This isn't something Schoenaerts is entirely thrilled about.
"I don't want to be pinned down as just a physical actor," he says. "I understand that people may think I am, since Bullhead and Rust and Bone popped up one year after another, but that's a coincidence. I've done a lot of different stuff."
SLIDESHOW | MATTHIAS SCHOENAERTS
While Schoenaerts has indeed tackled various roles and genres in his career, playing a departed soldier in the steampunky short Death of a Shadow and an adulterous suspect in the Belgian whodunit Loft (he also stars in the American remake, The Loft, out later this year), this "different stuff" is right there in the brawn-driven films that have made his name. Another reason Schoenaerts is greater than his frame is that he portrays characters whose insides dwarf their outsides completely. The literal bulk of Jacky, his cattle-farming criminal in Bullhead, is a direct result of a horrific, emasculating trauma the character suffered in youth, the effects of which Schoenaerts quiveringly conveys with wordless, gentle-giant agony. It's no wonder the actor is often compared to Tom Hardy, another sensitive soul who's sporting pounds of toned muscle, and who happens to be Schoenaerts's co-star in September's Brooklyn-set mob drama The Drop.

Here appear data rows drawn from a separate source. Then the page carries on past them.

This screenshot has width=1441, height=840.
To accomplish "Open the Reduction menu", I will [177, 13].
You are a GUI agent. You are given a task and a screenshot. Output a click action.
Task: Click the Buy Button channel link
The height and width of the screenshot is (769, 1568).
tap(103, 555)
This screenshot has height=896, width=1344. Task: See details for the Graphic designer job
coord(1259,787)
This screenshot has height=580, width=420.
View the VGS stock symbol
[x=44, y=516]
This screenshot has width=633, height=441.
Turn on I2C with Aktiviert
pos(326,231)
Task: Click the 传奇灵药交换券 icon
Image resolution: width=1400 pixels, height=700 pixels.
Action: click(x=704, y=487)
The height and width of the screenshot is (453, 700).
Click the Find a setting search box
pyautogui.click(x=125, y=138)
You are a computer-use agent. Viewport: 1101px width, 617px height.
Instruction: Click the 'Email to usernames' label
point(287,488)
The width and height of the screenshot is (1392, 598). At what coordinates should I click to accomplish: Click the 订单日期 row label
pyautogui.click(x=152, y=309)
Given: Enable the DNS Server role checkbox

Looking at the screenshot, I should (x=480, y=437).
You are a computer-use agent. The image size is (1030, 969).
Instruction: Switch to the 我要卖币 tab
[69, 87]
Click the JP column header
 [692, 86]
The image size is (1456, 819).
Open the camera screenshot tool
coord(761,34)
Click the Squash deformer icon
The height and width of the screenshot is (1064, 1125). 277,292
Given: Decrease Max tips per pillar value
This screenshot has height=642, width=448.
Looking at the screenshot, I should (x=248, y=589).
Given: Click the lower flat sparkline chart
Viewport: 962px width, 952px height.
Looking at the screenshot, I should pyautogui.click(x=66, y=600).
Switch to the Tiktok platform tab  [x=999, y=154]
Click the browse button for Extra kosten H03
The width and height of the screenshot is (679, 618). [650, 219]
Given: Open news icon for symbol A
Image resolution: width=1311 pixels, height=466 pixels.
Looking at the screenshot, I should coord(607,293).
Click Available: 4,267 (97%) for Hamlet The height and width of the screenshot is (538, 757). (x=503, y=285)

Also directed by Bullhead filmmaker Michael R. Roskam, The Drop sees Schoenaerts and Hardy go head-to-head over a girl (Noomi Rapace), a dog, and an infamous neighborhood murder, with Schoenaerts quietly nailing the role of Eric, a wild card so unnerving and volatile he seems to scare himself. "I wanted to make him emotionally imbalanced," Schoenaerts says. "Yes, he has an element of danger, and he might do something outrageously crazy, but it's only because he's so fragile."
Sweater, jacket, and fur scarf by Dries Van Noten
Sweater by Dries Van Noten
Schoenaerts himself has a penchant for fervently fluttering off on tangents. As we chat, he applies the idea of creative "flow" to both jazz and football; describes how his actorly method involves keeping "scrapbooks with pictures"; observes that the legalization of gay marriage in Belgium -- the second country to lift the ban, after the Netherlands -- has been "absorbed within society"; and recalls the first time he met Hardy, who talked breathlessly with his "ultrafast tongue." Yet one remarkable constant is the frequency with which he brings up fragility, a motif that on its own confirms he's much more than muscles and machismo.
"When I get on set, I don't know what's going to happen," he says. "And it makes you very vulnerable, as an artist, to do that. In our job, we're always the subjects of judgment, and if you want to do the real work, I think you have to be vulnerable as hell. You have to be prepared to suck."
Like Hardy, Schoenaerts has shown that part of his embrace of vulnerability has involved shedding all of his clothes on camera, an act that, in films like Rust and Bone, simply serves narrative logic. ("It'd be ridiculous to all of a sudden have someone pull his underwear up," he says of certain intimate scenes.) Talk of nudity and sex appeal launches Schoenaerts into a fitting, near-philosophical monologue on the body and its frailty. Before long, he's noting everything from the "stupidity" of vanity to 2012's little-seen Ulrich Seidl film Paradise: Love, about a middle-aged Austrian woman who beds multiple young Kenyan men to devastating, if honest, effect. The point at which he ultimately arrives is not so much nudity's necessity for truth in film but rather the body itself as something "fashionable," which is to say fleeting.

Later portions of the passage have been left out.